Fethi Gemuhluoğlu’dan yukarıya aldığımız bu sözleri kendisini yeterince tanıtmaktadır. Yakın tarihimizin bu aşk ve şevk adamı, hep perde gerisinde kalmaya gayret göstermiş hizmette en önde, iltifatta en geride kalmasını bilmiştir. Anadolu’nun bu mütevazı gönül erini, bu ‘İstanbul beyefendisi’ni belki de en iyi üstat Necip Fazıl Kısakürek anlatmış: “Onu meydan yeri tanımaz. Fakat meydan yerinin tanıdığı politikacılar, muharrirler, fikirciler, hususiyetle “sağ” yaftasının belirttiği çerçeve içindekiler çok iyi tanır... Fethi Gemuhluoğlu harb meydanında görünmeyen, fakat ateş hattındakilere sakalık eden, nakliye ve levazım kollarına yön veren, hususi çevrelerde mayası halis bir gençlik yoğuran, gönlü tasavvuf kokusuyla ıtırlı ve dili en murassa Osmanlıca zarfı içinde İslami zevk mazrufiyle nakışlı, son turfanda bir tipti...”
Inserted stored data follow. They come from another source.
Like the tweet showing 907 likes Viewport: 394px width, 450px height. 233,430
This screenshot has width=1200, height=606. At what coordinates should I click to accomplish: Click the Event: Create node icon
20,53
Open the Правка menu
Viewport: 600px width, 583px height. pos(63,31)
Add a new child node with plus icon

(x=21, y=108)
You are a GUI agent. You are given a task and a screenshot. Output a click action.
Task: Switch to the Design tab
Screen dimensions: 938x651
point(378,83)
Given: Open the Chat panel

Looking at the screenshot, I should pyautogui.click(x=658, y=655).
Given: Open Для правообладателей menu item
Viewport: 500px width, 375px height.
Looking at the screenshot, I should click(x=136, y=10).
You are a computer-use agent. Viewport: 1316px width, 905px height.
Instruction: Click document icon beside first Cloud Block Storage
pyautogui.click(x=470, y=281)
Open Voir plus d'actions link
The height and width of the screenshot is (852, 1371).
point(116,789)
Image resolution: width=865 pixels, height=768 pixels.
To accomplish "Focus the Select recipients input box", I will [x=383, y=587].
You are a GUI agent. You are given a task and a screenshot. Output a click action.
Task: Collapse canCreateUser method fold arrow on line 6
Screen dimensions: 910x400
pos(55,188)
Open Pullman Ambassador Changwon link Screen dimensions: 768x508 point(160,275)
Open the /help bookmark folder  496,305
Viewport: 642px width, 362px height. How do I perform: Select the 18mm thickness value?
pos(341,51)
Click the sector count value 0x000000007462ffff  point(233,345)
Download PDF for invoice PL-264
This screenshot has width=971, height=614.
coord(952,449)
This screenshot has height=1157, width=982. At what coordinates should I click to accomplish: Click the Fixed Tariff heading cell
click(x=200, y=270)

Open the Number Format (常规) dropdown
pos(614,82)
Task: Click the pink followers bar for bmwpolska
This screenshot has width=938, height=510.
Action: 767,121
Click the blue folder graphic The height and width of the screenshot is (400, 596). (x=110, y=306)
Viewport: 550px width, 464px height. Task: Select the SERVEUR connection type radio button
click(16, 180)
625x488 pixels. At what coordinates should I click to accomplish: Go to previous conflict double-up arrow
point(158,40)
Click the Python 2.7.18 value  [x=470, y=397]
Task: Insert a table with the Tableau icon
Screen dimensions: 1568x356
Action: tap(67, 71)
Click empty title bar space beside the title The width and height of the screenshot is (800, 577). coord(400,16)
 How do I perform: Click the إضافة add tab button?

“Ben nefsimi katlettim, hem şehidim hem gazi” diyen, dostluğa verdiği değerlerle yüceleşen Gemuhluoğlu’nun kalbi sadece Anadolu insanı için çarpmaz. O, Türk ve İslam coğrafyasındaki diğer milletlerin endişelerini, acılarını ve düşürüldükleri kötü durumları da yüreğinde hisseder.

Savaş çığlıklarının atıldığı, insanların acı, açlık ve umutsuzlukla kavrulduğu dünyamızda; dünyanın dostluk üzere dönmesini isteyen Fethi Gemuhluoğlu gibi insanlara ne de çok ihtiyaç var.